FourSevenThree · Today 15:45

"Joke taken badly" isn't an excuse, when the original statement is out of order.

It sounds that many long term resentments bubbled up at the moment.

Now it's time for your DH to stop ignoring yiur feelings and calm the whole thing down.

GreenChameleon · Today 15:45

You massively overreacted. Your stepdaughter overreacted as well but you started with the unreasonable behaviour, and you're also a fair bit older so you should really be able to control yourself better. You also sound like you have absolutely no sense of humour.

Wordsmithery · Today 15:45

We make comments like that in my family and it doesn't mean anything. You sound very possessive of 'your' house which in reality is probably half his (apologies if I've got that wrong) so she wasn't saying anything factually incorrect.
She should be able to say things like this to her father without you getting upset or involved.
Look at the backstory. That's where the real problem lies.

Northermcharn · Today 15:45

Megifer · Today 15:24

Im just not a fan of people who say shitty things then blame the other person for "taking it the wrong way".

Totally agree. YANBU Op x

Terrribletwos · Today 15:45

BetLynchsEyes · Today 15:17

I probably should have included this in the original post but I didn’t want to make it too long.

A few people have talked about whether his daughter would inherit half from him.

The answer is no. The house is mostly mine.

I owned my previous house before I met DH. When we moved here, most of the deposit/equity came from me. We had this all done legally properly at the time and DH only owns a small percentage of the house. I own the majority.

I’m not going to give exact numbers because I don’t want to out myself, but it is not 50/50. Not even close.

So when DSD sat at my dinner table and said “don’t get too attached, half of it will be mine one day”, it wasn’t just rude, it was also completely wrong.

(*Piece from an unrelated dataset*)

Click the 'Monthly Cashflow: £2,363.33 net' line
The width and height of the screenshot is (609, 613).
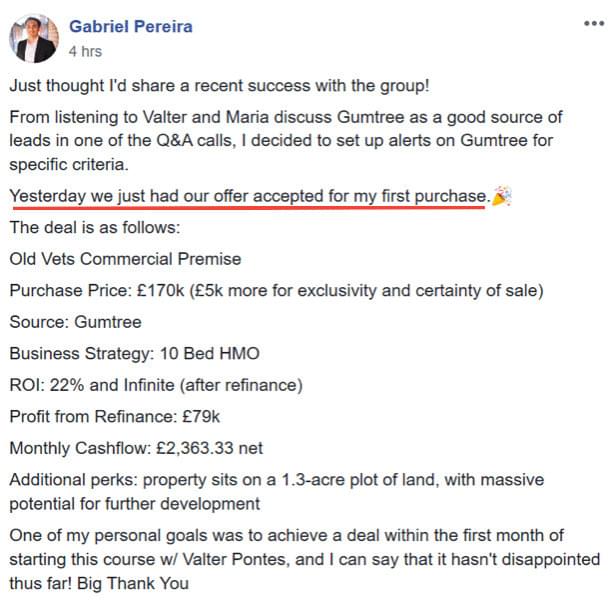tap(136, 448)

That is partly why I reacted so strongly. It felt like she had built this whole little fantasy in her head that her dad owns half the house and therefore she is somehow entitled to a chunk of it eventually. She really isn't. I have 2 children of my own who will inherit the majority of the estate. It is my family's money handed down and it needs to go to my children. DH has known this from the start and was happy to sign the legal documents to confirm this. He is older than me so it's more likely I'll be looking after him in his old age.

DH has known the whole time what the ownership split is, obviously. Which is another reason I’m annoyed at him, because he sat there acting like I had overreacted when he knows full well she was talking nonsense.

I asked him last night whether he has ever given her the impression that the house is half his. He said no, but then got defensive and said “she probably just assumed.”

Well, exactly. She assumed. And instead of correcting that assumption quietly or telling her she was out of line, he let me look like the wicked stepmother for objecting.

I’ve told him very clearly now that I will not be made to feel like an intruder in a house I mostly paid for. I am not going to host someone who walks around here thinking she has some future claim on half of it.

And before anyone says “but she’s his daughter”, yes, I know. I think he needs to have a proper conversation with her and explain that she has massively overstepped.

Ah, funny that he got all defensive. Are you definitely sure he hasn't given the impression to his daughter that the house is half his?

Also, do not doing all the work for her staying. Why are you doing this?

Snaletrale · Today 15:46

Bloody hell, a massive, massive over reaction. Especially if she didn’t know it wasn’t 50:50.

Interesting that opinion on here is so split. I can’t for the life of me see why people think it was rude. It was a joke.

CieloElmers · Today 15:46

Unless she had prior knowledge of the split of the house which I presume she doesn’t it’s just a joke. Fair enough if it annoyed you, but you over reacted massively.

I actually have no idea if my dad and Stepmum own their house 50/50 I’ve never asked!